- [WHAT IS REQUIRED]:
Write out the material starting at the line containing "You are a computer-use" and ending at the end of the material, leaving out the pictures.

- [RECORDED INFORMATION]:
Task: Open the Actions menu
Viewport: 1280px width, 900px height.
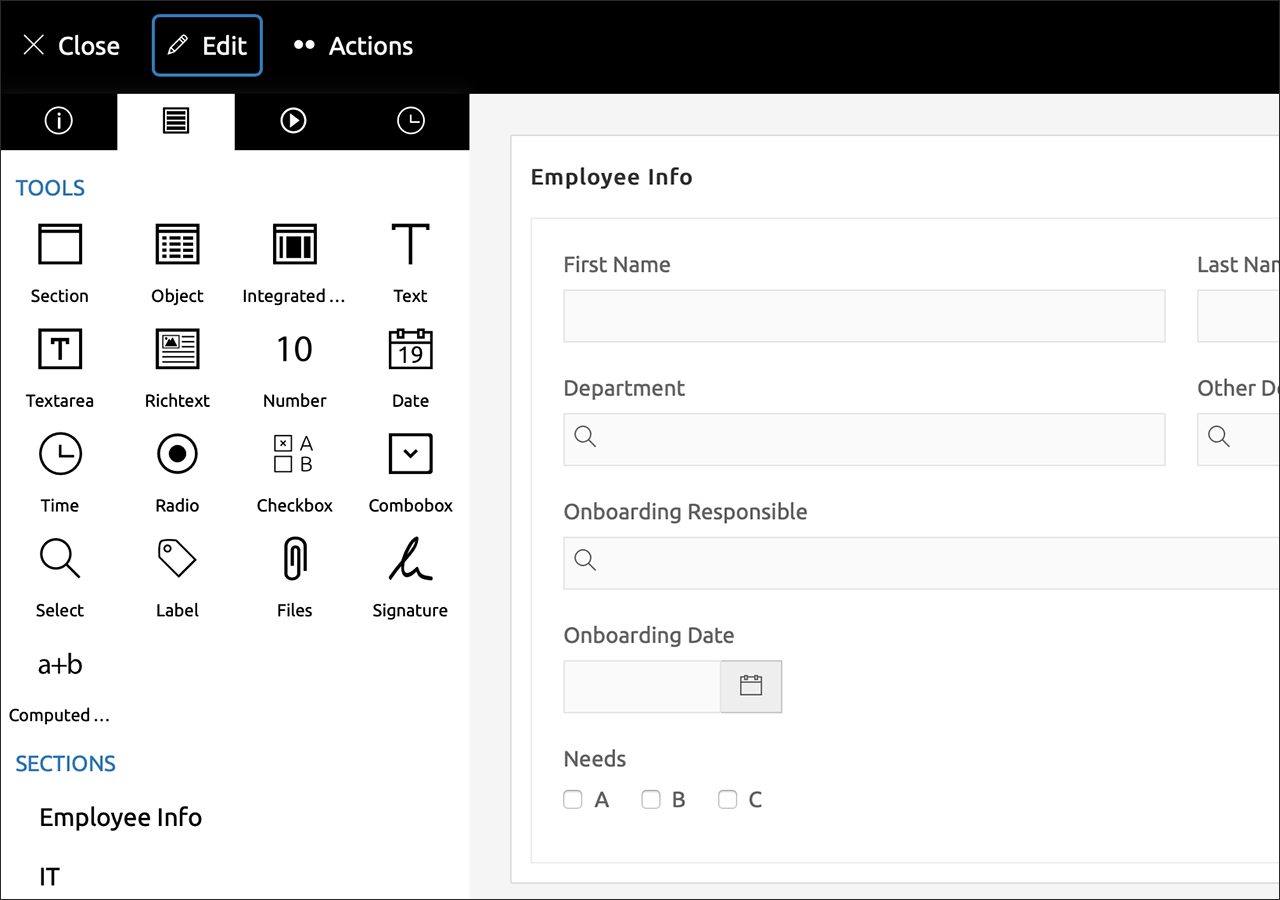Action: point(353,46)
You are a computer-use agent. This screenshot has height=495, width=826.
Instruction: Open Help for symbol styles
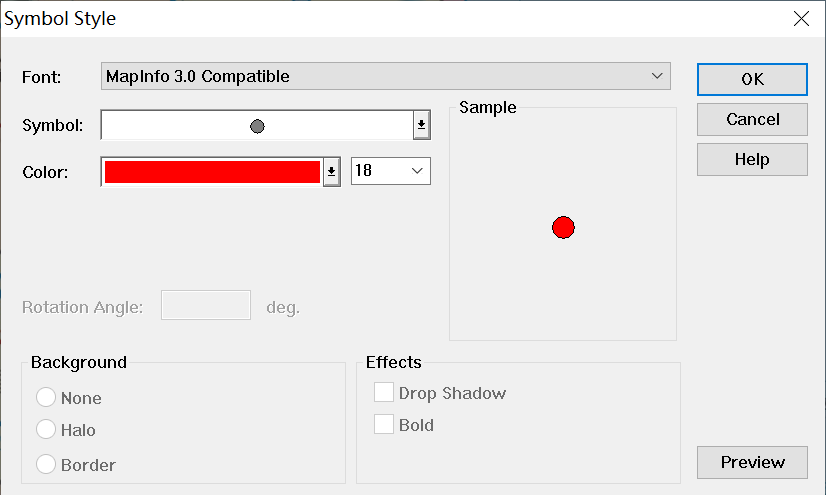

- [PROBLEM SOLUTION]:
You are a computer-use agent. This screenshot has height=495, width=826.
Instruction: Open Help for symbol styles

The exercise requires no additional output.